The answer NA means that the paper does not release new assets. Researchers should communicate the details of the dataset/code/model as part of their submissions via structured templates. This includes details about training, license, limitations, etc. The paper should discuss whether and how consent was obtained from people whose asset is used. At submission time, remember to anonymize your assets (if applicable). You can either create an anonymized URL or include an anonymized zip file. 14. Crowdsourcing and Research with Human Subjects

Question: For crowdsourcing experiments and research with human subjects, does the paper include the full text of instructions given to participants and screenshots, if applicable, as well as details about compensation (if any)? Answer: [NA] Justification: The paper does not involve crowdsourcing nor research with human subjects.
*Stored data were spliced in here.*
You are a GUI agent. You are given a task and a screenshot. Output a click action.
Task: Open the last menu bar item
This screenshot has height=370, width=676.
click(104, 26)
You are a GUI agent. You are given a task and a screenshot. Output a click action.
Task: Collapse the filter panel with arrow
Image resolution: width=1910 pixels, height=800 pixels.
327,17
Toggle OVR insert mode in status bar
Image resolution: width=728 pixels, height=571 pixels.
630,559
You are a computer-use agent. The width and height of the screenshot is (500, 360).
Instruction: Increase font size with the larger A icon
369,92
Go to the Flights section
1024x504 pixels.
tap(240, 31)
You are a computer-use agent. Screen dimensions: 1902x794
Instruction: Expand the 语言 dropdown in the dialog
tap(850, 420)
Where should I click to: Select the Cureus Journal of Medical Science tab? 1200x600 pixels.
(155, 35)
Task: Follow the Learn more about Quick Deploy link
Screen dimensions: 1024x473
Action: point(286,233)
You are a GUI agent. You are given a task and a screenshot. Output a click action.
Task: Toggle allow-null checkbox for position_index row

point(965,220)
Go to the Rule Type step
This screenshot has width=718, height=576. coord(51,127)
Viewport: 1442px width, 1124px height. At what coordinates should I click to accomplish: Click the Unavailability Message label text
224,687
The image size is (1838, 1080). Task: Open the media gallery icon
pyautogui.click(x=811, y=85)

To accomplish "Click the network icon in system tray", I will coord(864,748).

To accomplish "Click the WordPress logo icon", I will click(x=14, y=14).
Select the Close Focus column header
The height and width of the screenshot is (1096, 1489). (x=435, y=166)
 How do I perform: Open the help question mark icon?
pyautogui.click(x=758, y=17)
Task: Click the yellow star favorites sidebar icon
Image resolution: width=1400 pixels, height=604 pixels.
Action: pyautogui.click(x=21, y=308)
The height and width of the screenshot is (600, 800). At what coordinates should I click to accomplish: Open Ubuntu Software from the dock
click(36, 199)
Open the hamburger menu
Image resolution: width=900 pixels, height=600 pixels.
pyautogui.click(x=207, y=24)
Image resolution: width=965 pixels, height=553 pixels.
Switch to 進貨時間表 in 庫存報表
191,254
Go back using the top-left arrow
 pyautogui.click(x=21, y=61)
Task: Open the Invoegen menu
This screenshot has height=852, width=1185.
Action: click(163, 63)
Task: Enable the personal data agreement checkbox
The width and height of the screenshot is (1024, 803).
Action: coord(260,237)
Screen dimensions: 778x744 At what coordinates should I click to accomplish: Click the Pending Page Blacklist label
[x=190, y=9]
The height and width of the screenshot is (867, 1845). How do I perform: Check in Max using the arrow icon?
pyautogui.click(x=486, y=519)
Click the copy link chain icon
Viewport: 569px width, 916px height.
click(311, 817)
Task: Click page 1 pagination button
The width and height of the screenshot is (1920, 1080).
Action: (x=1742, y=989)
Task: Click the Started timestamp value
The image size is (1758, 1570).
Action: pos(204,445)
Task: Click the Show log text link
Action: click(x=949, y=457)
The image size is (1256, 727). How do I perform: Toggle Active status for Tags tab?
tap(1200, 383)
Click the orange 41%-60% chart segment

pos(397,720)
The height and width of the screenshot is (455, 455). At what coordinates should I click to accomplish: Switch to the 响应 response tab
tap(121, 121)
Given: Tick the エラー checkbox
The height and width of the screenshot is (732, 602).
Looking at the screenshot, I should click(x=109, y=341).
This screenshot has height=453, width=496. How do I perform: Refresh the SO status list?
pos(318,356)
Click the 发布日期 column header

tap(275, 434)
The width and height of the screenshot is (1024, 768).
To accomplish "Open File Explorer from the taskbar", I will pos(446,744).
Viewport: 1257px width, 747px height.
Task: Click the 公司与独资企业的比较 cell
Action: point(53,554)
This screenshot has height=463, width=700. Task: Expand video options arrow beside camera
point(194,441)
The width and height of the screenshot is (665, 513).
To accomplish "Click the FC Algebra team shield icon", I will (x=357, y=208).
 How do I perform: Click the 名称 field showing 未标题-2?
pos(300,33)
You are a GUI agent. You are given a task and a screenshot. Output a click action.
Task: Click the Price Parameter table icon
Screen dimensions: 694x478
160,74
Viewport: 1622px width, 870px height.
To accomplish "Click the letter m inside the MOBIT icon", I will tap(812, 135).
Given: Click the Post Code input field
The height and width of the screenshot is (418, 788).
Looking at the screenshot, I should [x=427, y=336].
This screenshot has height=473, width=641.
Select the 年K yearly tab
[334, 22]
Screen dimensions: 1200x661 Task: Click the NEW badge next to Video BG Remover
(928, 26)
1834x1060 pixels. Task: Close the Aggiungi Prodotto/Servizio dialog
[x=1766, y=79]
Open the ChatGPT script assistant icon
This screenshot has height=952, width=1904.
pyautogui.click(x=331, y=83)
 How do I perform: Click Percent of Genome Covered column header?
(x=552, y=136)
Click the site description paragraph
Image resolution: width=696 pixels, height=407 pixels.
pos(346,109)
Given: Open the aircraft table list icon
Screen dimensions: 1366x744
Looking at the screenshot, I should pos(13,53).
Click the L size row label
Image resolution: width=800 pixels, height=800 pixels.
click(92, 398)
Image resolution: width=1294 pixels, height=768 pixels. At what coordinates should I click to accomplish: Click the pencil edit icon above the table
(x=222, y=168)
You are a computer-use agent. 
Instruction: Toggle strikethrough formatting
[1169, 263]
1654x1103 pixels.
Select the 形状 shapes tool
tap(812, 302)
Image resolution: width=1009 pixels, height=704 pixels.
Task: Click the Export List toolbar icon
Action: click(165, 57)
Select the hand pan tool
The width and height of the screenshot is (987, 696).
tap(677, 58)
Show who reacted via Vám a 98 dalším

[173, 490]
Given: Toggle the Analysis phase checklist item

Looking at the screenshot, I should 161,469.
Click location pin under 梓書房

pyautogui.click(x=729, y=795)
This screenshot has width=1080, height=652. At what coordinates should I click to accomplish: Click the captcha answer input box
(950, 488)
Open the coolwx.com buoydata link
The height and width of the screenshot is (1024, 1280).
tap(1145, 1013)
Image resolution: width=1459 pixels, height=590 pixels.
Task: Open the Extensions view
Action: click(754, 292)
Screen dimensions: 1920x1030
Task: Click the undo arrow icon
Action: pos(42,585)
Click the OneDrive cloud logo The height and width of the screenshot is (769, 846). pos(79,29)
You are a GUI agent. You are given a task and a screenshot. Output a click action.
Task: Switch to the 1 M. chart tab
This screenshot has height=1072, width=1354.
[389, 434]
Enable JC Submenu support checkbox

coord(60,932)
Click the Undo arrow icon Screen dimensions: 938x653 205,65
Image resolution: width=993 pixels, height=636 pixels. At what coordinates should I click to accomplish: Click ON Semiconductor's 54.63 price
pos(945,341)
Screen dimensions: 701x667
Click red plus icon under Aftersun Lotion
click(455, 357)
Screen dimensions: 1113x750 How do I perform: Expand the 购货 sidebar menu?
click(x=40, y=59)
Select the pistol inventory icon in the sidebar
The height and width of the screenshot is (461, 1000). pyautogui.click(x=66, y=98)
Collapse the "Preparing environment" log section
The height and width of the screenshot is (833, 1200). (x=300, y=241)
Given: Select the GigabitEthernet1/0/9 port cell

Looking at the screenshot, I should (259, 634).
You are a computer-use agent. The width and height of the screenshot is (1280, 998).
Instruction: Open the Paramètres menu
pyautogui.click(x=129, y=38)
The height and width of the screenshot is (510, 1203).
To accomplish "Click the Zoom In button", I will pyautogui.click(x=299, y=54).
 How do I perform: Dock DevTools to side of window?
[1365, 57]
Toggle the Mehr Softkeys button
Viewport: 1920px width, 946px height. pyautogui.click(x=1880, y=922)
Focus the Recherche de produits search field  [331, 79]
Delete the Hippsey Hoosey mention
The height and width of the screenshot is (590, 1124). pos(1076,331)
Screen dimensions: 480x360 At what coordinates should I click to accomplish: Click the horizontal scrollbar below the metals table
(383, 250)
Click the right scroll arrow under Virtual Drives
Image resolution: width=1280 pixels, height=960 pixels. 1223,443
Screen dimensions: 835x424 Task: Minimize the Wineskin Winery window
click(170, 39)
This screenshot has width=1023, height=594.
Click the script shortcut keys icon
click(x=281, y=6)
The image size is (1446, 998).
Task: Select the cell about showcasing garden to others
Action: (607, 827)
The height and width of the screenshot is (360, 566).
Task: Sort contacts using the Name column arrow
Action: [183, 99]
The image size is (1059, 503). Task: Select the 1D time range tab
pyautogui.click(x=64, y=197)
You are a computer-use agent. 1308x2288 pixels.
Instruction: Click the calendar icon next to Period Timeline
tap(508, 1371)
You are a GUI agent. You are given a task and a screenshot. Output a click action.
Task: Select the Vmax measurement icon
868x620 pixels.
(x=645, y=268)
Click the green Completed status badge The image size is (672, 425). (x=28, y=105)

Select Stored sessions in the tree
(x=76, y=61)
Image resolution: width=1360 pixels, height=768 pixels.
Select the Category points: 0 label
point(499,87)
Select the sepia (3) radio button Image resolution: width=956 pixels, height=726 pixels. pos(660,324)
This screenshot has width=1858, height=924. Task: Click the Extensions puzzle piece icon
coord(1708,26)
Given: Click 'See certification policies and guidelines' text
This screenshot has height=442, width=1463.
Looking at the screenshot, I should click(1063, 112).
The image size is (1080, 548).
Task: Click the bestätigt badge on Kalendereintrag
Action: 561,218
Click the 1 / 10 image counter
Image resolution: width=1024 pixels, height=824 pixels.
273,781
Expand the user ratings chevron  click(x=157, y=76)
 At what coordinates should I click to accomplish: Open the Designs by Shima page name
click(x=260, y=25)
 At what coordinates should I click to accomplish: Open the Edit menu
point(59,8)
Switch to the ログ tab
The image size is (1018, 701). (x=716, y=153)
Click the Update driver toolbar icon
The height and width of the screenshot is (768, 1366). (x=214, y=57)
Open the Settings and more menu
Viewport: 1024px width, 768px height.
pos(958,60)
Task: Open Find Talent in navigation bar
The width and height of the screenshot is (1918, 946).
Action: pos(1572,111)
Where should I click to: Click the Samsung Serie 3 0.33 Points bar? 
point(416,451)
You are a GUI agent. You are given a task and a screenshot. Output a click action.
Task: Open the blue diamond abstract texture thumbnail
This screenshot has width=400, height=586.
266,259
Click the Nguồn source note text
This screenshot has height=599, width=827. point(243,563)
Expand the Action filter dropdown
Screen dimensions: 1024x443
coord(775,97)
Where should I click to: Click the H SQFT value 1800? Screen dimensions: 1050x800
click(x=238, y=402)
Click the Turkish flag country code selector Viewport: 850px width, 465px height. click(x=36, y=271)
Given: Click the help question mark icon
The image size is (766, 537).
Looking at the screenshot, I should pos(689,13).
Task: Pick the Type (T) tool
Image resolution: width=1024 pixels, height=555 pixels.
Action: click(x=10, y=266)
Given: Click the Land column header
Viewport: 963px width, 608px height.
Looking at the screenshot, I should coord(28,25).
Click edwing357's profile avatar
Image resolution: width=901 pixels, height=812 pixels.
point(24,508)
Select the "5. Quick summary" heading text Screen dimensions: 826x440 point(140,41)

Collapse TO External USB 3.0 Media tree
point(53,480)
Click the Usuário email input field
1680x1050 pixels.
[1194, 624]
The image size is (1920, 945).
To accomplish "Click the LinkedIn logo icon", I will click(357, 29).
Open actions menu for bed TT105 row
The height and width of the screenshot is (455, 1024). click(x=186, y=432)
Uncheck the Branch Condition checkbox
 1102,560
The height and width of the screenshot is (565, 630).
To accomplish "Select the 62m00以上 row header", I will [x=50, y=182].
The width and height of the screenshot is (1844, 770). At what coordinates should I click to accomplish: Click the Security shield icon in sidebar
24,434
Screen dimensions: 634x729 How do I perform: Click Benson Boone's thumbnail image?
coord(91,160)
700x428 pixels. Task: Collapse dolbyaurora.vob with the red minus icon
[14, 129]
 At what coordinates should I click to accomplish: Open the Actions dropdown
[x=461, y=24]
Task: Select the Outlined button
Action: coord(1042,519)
Guidelines:

The answer NA means that the paper does not involve crowdsourcing nor research with human subjects. Including this information in the supplemental material is fine, but if the main contribution of the paper involves human subjects, then as much detail as possible should be included in the main paper. According to the Neur IPS Code of Ethics, workers involved in data collection, curation, or other labor should be paid at least the minimum wage in the country of the data collector. 15. Institutional Review Board (IRB) Approvals or Equivalent for Research with Human Subjects Question: Does the paper describe potential risks incurred by study participants, whether such risks were disclosed to the subjects, and whether Institutional Review Board (IRB) approvals (or an equivalent approval/review based on the requirements of your country or institution) were obtained? Answer: [NA] Justification: The paper does not involve crowdsourcing nor research with human subjects. Guidelines:

The answer NA means that the paper does not involve crowdsourcing nor research with human subjects. Depending on the country in which research is conducted, IRB approval (or equivalent) may be required for any human subjects research. If you obtained IRB approval, you should clearly state this in the paper. We recognize that the procedures for this may vary significantly between institutions and locations, and we expect authors to adhere to the Neur IPS Code of Ethics and the guidelines for their institution. For initial submissions, do not include any information that would break anonymity (if applicable), such as the institution conducting the review.